**Schriftelijke opdracht:**
Geef uit de onderstaande gegevens alles van de regel met "570) in the screenshot?" tot en met de regel met "center [359, 698]." ongewijzigd terug.

**Gegevens:**

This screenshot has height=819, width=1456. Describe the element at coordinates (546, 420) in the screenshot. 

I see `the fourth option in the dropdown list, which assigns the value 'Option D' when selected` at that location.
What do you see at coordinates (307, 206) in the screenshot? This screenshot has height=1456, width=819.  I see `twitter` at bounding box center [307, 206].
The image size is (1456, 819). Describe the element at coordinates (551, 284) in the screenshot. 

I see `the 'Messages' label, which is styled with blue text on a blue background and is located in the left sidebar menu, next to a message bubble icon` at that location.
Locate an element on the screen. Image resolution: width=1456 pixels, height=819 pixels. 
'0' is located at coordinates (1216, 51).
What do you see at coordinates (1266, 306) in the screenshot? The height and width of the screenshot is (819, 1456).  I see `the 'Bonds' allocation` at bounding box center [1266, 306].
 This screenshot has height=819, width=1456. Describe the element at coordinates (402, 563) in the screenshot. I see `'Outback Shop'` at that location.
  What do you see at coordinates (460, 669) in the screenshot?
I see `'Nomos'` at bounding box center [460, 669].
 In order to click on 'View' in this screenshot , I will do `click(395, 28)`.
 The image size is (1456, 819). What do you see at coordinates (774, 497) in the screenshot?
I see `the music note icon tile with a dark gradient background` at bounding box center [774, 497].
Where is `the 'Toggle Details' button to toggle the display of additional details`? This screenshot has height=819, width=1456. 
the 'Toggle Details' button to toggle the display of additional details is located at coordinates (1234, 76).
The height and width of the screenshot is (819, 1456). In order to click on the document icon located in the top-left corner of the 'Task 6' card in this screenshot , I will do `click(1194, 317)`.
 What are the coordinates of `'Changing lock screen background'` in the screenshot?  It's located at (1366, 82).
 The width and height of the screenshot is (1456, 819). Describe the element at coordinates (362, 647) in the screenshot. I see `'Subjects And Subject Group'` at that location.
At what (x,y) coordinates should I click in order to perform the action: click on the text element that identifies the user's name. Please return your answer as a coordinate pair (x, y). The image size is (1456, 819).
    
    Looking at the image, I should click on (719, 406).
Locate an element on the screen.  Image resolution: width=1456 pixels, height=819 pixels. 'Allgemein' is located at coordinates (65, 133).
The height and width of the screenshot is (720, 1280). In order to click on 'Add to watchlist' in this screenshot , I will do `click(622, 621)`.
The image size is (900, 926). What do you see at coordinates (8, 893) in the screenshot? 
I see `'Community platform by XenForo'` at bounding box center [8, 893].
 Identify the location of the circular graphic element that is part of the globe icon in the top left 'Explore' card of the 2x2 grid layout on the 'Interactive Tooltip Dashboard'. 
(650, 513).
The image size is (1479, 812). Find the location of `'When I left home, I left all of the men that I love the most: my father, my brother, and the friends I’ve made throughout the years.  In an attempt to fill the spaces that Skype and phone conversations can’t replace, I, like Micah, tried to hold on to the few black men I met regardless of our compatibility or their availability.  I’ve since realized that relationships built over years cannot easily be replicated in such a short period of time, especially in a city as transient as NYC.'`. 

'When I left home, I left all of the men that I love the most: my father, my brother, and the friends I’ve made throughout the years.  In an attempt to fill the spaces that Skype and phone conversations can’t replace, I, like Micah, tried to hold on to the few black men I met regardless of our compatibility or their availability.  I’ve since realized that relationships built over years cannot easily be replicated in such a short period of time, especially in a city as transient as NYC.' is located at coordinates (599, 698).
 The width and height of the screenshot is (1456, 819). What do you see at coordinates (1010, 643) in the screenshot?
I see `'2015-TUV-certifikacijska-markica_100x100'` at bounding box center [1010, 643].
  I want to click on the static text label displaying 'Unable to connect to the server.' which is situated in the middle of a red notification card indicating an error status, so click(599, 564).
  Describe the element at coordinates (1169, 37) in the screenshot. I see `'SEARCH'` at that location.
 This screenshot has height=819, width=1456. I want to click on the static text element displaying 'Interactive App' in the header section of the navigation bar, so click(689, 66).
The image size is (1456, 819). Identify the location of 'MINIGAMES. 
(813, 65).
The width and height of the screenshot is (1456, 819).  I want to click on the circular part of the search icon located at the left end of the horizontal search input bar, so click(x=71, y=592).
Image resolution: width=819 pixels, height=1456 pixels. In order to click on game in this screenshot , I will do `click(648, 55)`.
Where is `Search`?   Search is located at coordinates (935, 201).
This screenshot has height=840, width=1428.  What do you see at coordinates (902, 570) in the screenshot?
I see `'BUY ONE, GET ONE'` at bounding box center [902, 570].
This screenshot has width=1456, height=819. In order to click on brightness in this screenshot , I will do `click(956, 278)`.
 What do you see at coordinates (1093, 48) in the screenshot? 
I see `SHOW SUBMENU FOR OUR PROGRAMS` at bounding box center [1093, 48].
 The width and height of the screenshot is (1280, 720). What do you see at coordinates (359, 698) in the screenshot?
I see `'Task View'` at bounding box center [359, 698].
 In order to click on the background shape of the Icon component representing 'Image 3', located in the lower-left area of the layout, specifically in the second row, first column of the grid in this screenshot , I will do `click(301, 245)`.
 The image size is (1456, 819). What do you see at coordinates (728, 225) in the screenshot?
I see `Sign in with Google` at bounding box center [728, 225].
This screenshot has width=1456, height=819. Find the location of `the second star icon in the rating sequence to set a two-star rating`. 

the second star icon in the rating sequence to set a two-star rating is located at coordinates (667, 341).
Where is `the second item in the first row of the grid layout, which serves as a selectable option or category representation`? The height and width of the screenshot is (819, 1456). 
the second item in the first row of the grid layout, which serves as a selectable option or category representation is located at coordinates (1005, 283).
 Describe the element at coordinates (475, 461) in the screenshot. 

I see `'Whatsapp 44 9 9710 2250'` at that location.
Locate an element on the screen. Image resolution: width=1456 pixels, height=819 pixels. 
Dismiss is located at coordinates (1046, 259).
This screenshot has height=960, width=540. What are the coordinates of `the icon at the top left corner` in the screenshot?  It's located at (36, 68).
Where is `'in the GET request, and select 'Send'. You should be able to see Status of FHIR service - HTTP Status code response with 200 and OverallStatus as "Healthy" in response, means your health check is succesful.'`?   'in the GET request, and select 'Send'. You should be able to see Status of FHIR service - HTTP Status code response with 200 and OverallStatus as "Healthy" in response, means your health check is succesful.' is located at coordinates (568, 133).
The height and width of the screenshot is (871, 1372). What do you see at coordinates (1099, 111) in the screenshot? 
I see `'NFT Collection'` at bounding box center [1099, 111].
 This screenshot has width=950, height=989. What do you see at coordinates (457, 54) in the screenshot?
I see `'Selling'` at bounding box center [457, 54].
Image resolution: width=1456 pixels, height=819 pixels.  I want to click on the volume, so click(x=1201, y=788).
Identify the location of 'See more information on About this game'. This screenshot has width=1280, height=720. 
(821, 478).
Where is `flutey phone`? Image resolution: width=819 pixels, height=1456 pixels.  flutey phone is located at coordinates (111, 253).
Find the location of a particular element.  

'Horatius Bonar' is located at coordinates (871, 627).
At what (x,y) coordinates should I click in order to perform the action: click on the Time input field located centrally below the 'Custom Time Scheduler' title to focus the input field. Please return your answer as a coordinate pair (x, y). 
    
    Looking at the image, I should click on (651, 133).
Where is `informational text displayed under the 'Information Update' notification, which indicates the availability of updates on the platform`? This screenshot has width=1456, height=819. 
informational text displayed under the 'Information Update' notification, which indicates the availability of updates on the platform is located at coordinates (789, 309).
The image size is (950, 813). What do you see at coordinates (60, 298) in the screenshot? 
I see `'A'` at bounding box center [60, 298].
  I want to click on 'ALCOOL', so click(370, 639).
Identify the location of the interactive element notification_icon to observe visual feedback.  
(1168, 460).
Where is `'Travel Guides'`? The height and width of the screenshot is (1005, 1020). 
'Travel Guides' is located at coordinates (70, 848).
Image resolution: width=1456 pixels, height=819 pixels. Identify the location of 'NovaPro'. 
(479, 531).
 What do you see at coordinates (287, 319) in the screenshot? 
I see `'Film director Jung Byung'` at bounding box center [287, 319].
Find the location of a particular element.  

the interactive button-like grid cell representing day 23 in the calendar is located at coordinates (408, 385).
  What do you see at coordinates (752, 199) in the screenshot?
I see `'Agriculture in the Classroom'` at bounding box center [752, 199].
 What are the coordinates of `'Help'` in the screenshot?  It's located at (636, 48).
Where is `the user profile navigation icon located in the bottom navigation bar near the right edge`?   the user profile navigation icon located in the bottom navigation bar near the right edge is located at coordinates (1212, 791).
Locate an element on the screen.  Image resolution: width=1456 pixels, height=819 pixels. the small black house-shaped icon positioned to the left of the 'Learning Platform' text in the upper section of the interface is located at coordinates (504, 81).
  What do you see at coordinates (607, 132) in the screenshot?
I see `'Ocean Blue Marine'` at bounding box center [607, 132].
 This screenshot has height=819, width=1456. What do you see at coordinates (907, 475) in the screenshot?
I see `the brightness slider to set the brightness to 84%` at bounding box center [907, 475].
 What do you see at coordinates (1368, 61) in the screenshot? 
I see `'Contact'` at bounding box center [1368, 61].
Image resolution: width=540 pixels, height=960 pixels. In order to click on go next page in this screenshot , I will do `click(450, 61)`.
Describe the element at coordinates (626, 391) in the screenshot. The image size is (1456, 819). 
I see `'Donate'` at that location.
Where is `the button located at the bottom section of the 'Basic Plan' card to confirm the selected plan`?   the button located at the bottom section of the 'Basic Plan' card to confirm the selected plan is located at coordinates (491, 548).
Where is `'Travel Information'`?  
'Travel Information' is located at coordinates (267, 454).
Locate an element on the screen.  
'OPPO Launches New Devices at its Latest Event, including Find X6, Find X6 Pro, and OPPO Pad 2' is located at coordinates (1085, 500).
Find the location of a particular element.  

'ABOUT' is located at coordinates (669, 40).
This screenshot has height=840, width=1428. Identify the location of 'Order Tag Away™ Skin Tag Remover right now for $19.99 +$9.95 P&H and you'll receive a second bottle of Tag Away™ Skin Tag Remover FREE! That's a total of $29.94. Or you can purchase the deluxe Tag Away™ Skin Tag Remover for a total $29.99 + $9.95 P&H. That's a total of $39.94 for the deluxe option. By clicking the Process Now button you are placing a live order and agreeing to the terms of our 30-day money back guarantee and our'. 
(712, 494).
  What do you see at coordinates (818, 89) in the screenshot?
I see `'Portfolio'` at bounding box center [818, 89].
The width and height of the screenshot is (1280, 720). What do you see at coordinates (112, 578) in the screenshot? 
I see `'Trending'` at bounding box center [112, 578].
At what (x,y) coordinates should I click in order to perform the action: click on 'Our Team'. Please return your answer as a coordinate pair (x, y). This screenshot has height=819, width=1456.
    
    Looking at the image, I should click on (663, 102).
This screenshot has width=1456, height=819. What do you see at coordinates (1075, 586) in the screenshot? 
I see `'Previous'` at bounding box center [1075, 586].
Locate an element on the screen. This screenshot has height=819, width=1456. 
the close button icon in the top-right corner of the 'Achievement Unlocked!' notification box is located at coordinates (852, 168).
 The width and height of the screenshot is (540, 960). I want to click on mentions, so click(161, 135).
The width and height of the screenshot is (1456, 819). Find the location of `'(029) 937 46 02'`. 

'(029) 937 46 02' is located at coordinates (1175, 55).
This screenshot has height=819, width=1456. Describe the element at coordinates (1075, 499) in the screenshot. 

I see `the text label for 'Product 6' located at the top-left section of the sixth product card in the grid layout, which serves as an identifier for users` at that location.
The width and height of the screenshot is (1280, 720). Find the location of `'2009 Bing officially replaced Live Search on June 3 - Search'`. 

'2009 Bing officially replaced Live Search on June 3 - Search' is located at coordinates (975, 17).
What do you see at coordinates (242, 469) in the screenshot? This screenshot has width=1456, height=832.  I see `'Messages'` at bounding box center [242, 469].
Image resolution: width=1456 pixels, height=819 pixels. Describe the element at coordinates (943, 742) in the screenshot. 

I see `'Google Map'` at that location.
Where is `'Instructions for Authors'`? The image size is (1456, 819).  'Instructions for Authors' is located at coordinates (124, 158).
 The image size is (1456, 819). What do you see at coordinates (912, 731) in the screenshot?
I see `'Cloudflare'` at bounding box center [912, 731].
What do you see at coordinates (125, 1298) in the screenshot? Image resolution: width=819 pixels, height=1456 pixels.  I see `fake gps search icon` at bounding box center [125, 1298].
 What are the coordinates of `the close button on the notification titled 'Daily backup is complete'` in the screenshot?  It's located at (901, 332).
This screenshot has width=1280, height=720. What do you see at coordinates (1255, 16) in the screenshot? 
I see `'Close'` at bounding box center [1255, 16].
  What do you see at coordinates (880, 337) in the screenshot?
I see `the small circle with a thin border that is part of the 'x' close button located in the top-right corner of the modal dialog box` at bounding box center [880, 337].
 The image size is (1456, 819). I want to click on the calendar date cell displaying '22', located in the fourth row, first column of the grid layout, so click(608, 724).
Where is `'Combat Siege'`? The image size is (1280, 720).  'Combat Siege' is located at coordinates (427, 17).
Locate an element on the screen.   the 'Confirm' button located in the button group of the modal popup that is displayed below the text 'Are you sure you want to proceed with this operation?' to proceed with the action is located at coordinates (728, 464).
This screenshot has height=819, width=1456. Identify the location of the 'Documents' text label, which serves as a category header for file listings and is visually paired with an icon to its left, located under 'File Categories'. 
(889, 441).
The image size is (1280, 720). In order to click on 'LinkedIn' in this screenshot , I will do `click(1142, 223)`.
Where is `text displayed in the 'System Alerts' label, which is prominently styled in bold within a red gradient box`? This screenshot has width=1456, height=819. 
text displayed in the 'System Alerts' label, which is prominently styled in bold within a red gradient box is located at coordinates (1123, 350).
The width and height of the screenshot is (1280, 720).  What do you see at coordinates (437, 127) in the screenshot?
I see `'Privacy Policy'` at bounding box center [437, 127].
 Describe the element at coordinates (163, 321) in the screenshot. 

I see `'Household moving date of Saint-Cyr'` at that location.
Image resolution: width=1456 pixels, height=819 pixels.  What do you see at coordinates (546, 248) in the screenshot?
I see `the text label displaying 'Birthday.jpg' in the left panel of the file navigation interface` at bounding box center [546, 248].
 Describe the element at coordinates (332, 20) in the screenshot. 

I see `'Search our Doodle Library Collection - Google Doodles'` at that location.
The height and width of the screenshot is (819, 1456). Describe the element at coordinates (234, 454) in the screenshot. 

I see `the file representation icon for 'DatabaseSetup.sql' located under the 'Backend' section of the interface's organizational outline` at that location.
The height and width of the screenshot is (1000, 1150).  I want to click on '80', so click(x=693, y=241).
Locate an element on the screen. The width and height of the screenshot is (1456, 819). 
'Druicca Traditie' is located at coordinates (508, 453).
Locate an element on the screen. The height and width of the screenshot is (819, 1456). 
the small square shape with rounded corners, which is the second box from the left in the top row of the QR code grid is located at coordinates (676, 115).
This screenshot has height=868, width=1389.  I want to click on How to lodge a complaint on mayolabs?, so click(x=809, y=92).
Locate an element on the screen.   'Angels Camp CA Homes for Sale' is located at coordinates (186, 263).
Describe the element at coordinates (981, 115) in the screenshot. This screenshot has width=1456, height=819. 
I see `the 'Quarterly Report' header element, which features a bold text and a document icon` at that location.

**Uitvoer oefening:**
This screenshot has height=840, width=1428.  What do you see at coordinates (902, 570) in the screenshot?
I see `'BUY ONE, GET ONE'` at bounding box center [902, 570].
This screenshot has width=1456, height=819. In order to click on brightness in this screenshot , I will do `click(956, 278)`.
 What do you see at coordinates (1093, 48) in the screenshot? 
I see `SHOW SUBMENU FOR OUR PROGRAMS` at bounding box center [1093, 48].
 The width and height of the screenshot is (1280, 720). What do you see at coordinates (359, 698) in the screenshot?
I see `'Task View'` at bounding box center [359, 698].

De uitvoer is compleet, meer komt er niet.